春と言えば、大掃除の季節です。家庭内で毎年やるように、仮想クラウド インフラストラクチャも大掃除してはいかがでしょうか。Google Cloud の FinOps ハブがお手伝いします。
Google Cloud のお客様が FinOps ハブを利用して最適化に取り組むようになり、さらなるフィードバックがビジネス コミュニティから寄せられています。たとえば、DevOps ユーザーはツールや使用状況に関する指標にアクセスして無駄を特定できますが、ビジネスチームはリソースの消費に関する明確な分析情報を把握できず、それが大きな盲点となることが珍しくありません。最新の State of FinOps 2025 Report では、ワークロードの最適化と無駄の削減の重要性が FinOps の最大の関心事項であると強調しており、こうしたニーズの裏付けとなっています。どれだけの量が使用されているかを完全に把握できなければ、ワークロードやアプリケーションを最適化するのは非常に困難です。使い切らない可能性があるコンピューティング コアの確約利用割引を購入する理由があるでしょうか。

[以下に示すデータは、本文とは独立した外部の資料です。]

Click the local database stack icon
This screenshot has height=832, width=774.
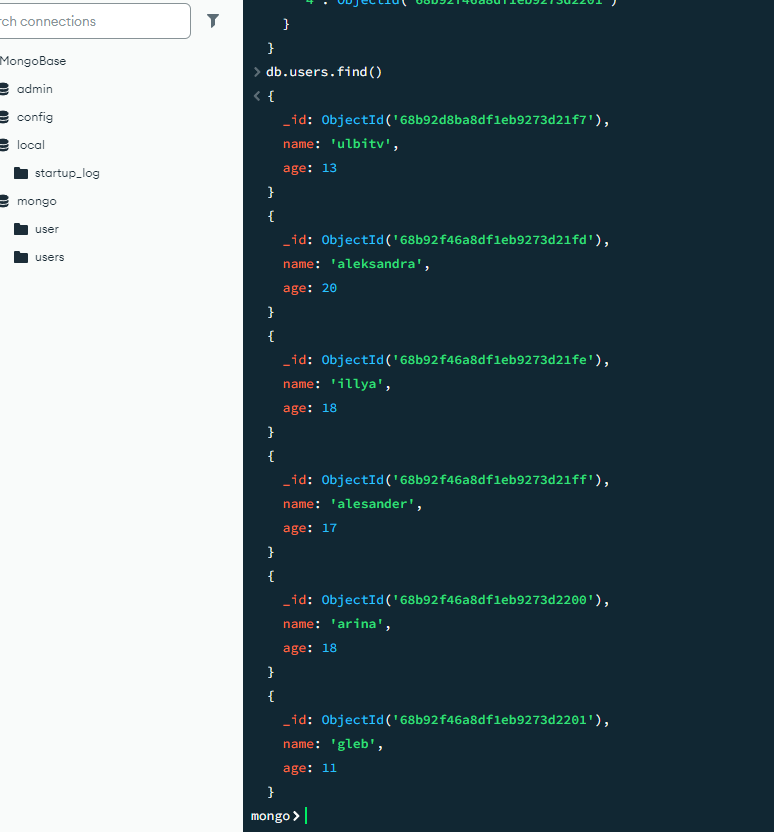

お客様が最も簡単に行える最適化は、実際に料金を支払っているリソースをより効率的に使用することである場合もあります。このため、2025 年、Google は最適化の機会の徹底的な洗い出しに注力することとし、無駄な支出を特定、明確化、排除できるよう FinOps ハブをアップグレードしました。
1. 無駄を特定する: 最適化の機会を絞り込むために使用状況の新しい分析情報を FinOps ハブ 2.0 に追加しました。

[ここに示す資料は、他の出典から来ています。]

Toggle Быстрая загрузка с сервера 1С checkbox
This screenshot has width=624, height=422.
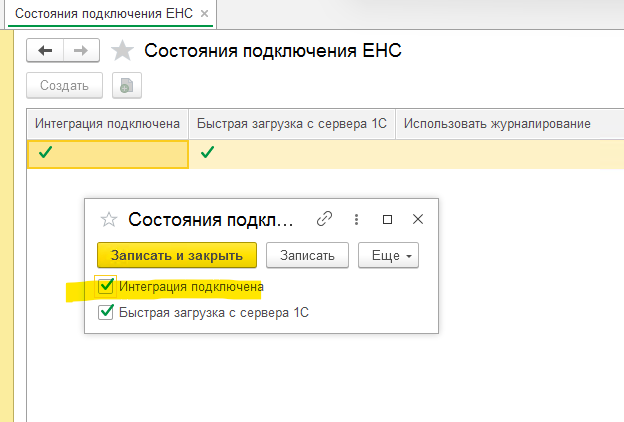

Google Cloud Next 2025 で FinOps ハブ 2.0 を発表し、特にリソースの使用状況の分析情報を最優先に提示する機能をご紹介しました。これにより、どのような無駄が発生する可能性があるかを把握して、即座に対策を講じることができます。無駄にはさまざまな形があります。使用率がたった 5% の VM(オーバープロビジョニング)、110% の使用率で過度に稼働し、障害が発生するおそれがある GKE クラスタ(プロビジョニング不足)、最適に構成されていない可能性がある Cloud Run インスタンスなどのマネージド リソース(最適でない構成)などに加えて、VM がまったく使用されていない場合(アイドル状態)すらあります。今後、FinOps のユーザーは、サービスまたは AppHub アプリケーション別に、最も費用のかかる無駄なカテゴリをわかりやすいヒートマップ形式ですばやく確認することができます。FinOps ハブは、無駄が発生している可能性のある場所を示すだけでなく、無駄を解消できるよう、Kubernetes Engine(GKE)、Compute Engine(GCE)、Cloud Run、Cloud SQL の費用をさらに最適化することもできます。


特定されたリソースを対応する使用状況に関する指標とともに示す「無駄な使用量のマップ」
2. 無駄を明確化する: Gemini Cloud Assist により、FinOps ハブで最適化に関する分析情報を要約して、その情報をエンジニアリング チームに送信できるようになりました。
しかし、リリース 2.0 の最大の特長は、FinOps ハブで最も時間のかかるタスクを Gemini Cloud Assist で刷新したことです。Gemini Cloud Assist の最初のリリースでは、パーソナライズされた費用レポートの作成と分析情報の統合を支援することで、お客様が FinOps に費やす時間を 10 万時間以上も削減しました(2024 年 1 月~2025 年 1 月の 1 年間)。ワークフローを刷新し自動化する Gemini Cloud Assist の機能は大きなメリットをもたらすため、FinOps ハブの 2 つの側面で採用することにしました。まず、費用レポートのように、ハブ自体に埋め込まれた最適化に関する分析情報を FinOps 担当者が確認できるようにしました。これにより、「干し草の中から 1 本の針を見つける」ように難しいと言われる最適化の問題に対処する必要がなくなります。次に、Gemini Cloud Assist を使用して、無駄に関する主な分析情報を要約してエンジニアリング チームに送信し、チームが迅速に対策を講じて是正できるようにしました。


優先度の高い最適化の機会を記載した Gemini による要約とメールの下書き
3. 無駄を排除する: 技術ソリューション オーナーが最適化の機会を直接確認して対応できるようにする新しい IAM ロール権限。
最後にご紹介するのは、FinOps 待望のエキサイティングな機能です。技術ソリューション オーナーが請求コンソールにアクセスし、すべてのプロジェクトの FinOps の分析情報と Gemini Cloud Assist の分析情報を一括で取得できるようになりました。たとえば、インフラストラクチャの一部のプロジェクトしか使用していない部門全体に FinOps ハブまたは費用レポートへのアクセス権を付与する必要があるとします。幅広い請求データへのアクセス権を付与せずに、この部門が必要なデータすべてを 1 つのビューで表示できるようにするのが、請求コンソールのマルチプロジェクト ビューです。マルチプロジェクト ビューを有効にするには、新しいプロジェクトの請求費用管理者 IAM ロール(または関連するきめ細かい権限)を使用します。これらの新しい権限は現在、限定公開プレビュー版で提供されているため、利用するには申し込みが必要です。これらの新しいアクセス制御により、組織全体に FinOps ツールの機能を拡張できるようになります。
今年の春は、FinOps ハブ 2.0 と Gemini Cloud Assist でクラウド インフラストラクチャを大掃除しましょう。「冬の古い汚れのように、クラウドの無駄が蓄積したら、春にはサーバーの大掃除をして、費用と時間を節約しよう」という、Gemini オリジナルの格言もあるくらいですから。